Явившийся несколько позже Уилл Ладислав, судя по удивлению, с которым встретил его Лидгейт, заключил, что тот не знает о его предыдущем визите, и не осмелился спросить как ни в чем не бывало: "Разве миссис Лидгейт вам не говорила, что я уже был у вас утром?"
- Бедняжка Розамонда захворала, - сказал Лидгейт, едва они успели поздороваться.
- Надеюсь, ничего серьезного? - сказал Уилл.
- Да, небольшое нервное потрясение - очевидно, ее что-то взволновало. В последнее время на ее долю выпало много тяжелых переживаний. Говоря по правде, Ладислав, я оказался неудачником. После вашего отъезда мы прошли через несколько кругов чистилища, а совсем недавно я попал в ужасное положение. Вы, вероятно, только что приехали - у вас порядком измученный вид, - так что не успели еще ни с кем повидаться и не слыхали наших новостей.
- Я провел всю ночь в дороге и к восьми утра добрался до "Белого оленя". Там заперся в своей комнате и весь день отдыхал, - сказал Уилл, чувствуя себя жалким трусом, но не считая в то же время возможным дать более правдивый ответ.

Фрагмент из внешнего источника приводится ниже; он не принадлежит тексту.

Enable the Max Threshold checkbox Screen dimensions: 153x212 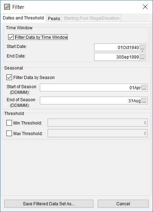[x=9, y=133]
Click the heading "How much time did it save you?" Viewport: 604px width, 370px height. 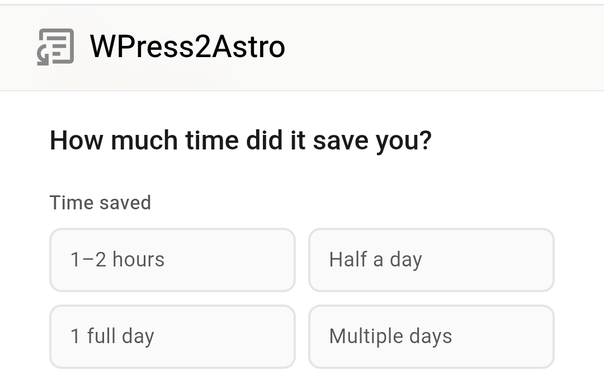tap(240, 140)
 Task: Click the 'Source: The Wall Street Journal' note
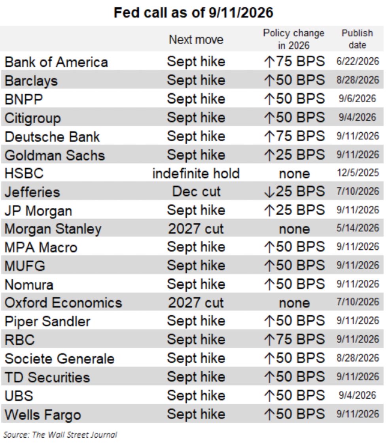click(60, 435)

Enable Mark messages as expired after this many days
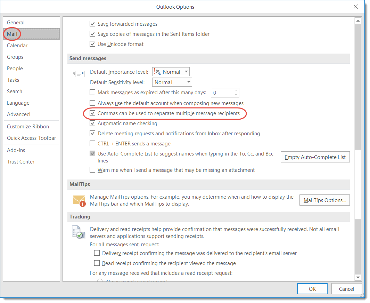click(92, 92)
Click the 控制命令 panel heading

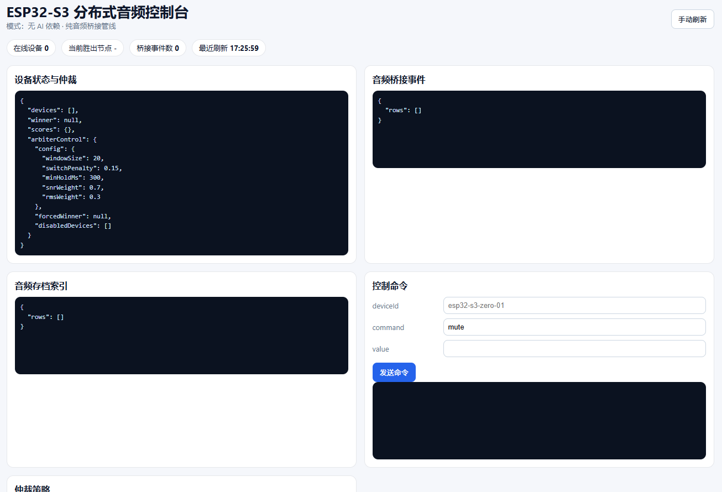pyautogui.click(x=390, y=286)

Затем Лидгейт поведал ему о невзгодах, которые Розамонда на свой лад уже описала Уиллу. Но она не упомянула, что в громкой истории, о которой толковал весь город, фигурировало и имя Уилла - эта подробность не задевала ее непосредственно, - и Уилл узнал о ней лишь сейчас.
- По-моему, вас следует предупредить, что вы замешаны в скандале, сказал Лидгейт, как никто иной понимавший, насколько это известие огорчит Ладислава. - Едва вы появитесь в городе, вам несомненно это сообщат. Я полагаю, Рафлс действительно разговаривал с вами?

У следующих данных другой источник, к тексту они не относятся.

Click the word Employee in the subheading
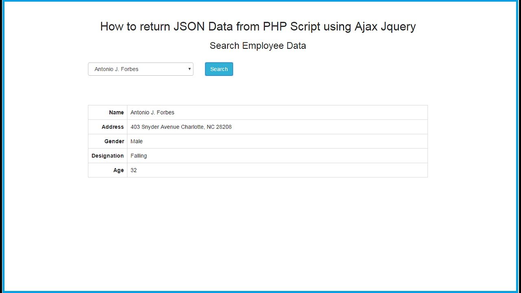 click(263, 46)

- Да, - сардонически отозвался Уилл. - Буду считать себя счастливцем, если молва не объявит меня главным виновником скандала. Очевидно, самая свежая версия состоит в том, что я сговорился с Рафлсом убить Булстрода и с этой целью удрал из Мидлмарча.
"Меня и прежде чернили перед нею кто во что горазд, - подумал он, теперь добавилась еще одна пикантная подробность. А, да не все ли равно?"
О предложении, сделанном ему Булстродом, он не сказал ни слова. Уиллу, откровенному, беспечному во всех делах, которые касались его самого, были свойственны душевная тонкость и деликатность, побудившие его промолчать. Мог ли он рассказать, как отверг деньги, предложенные ему Булстродом, в тот момент, когда узнал, что Лидгейту пришлось стать его должником?
Не во всем был откровенен и Лидгейт. Он не упомянул о том, как восприняла их общую беду Розамонда, а насчет Доротеи сказал лишь: "Миссис Кейсобон была единственной, кто заявил, что не верит злопыхательским слухам". Заметив, что Уилл изменился в лице, он постарался больше не упоминать о Доротее, ибо, не зная, какие отношения их связывают, побоялся задеть его неосторожным словом. У него мелькнула мысль, что Доротея была истинной причиной возвращения Уилла в Мидлмарч.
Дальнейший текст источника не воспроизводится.